In this country, such a switch would be less easy because the
NHS is such an unwieldy and political organisation, and generally
poor at local experimentation — politicians like to dismiss
variation as a “postcode lottery”. The NHS is also hide-bound by
restrictive practices that prioritise the producers rather than the
consumers of healthcare. In other words, however good we are at
technological innovation, organisational innovation tends to be
much less nimble here.

It does not help that there are perverse incentives to
over-diagnose and over-treat, driven by the provision of healthcare
free at the point of delivery (here), or by the ability of
healthcare professionals to charge fees to the insurance industry
(in the US). Tonsils, hernias, prostate problems and other things
have long been over-treated.

Another trouble with healthcare costs comes from a different
lurgy: Baumol’s cost disease. The economist William Baumol
identified a problem years ago whereby falling costs in one sector
induce rising costs in another. If productivity goes up in
manufacturing, then wages rise and service industries have to put
up wages to compete for labour, even if productivity in services
has not risen. Labour-intensive sectors such as health and social
care get saddled with high costs.

Camilla Cavendish, a former Times columnist,
produced a report for the Government this week arguing for
standardised training for care assistants: a good thing, surely,
but unlikely to cut costs. As longevity improves and old age
stretches out for longer, the most basic element of care, the human
hand, becomes more important.
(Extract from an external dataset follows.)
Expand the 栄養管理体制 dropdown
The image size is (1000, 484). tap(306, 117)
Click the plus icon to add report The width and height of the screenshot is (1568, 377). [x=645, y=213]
And here productivity can’t much be
boosted — there are only so many old people one can wash and feed
in an hour.

It is just possible that accelerating technological change will
bring medical costs down so fast and so widely that spending on
healthcare can shrink as a proportion of household budgets. It is
far more likely, though, that innovation will greatly expand the
treatments available to us, resulting in ever greater political
challenges in how to ration health care, whether by price, by NICE
or by waiting list.

In short spending will rise, however much costs fall. This is
not necessarily a disaster. That we spend a growing proportion of
our income on health makes sense for three reasons: there are more
treatments that work, we’re getting older, and other things like
food and clothing are so much cheaper.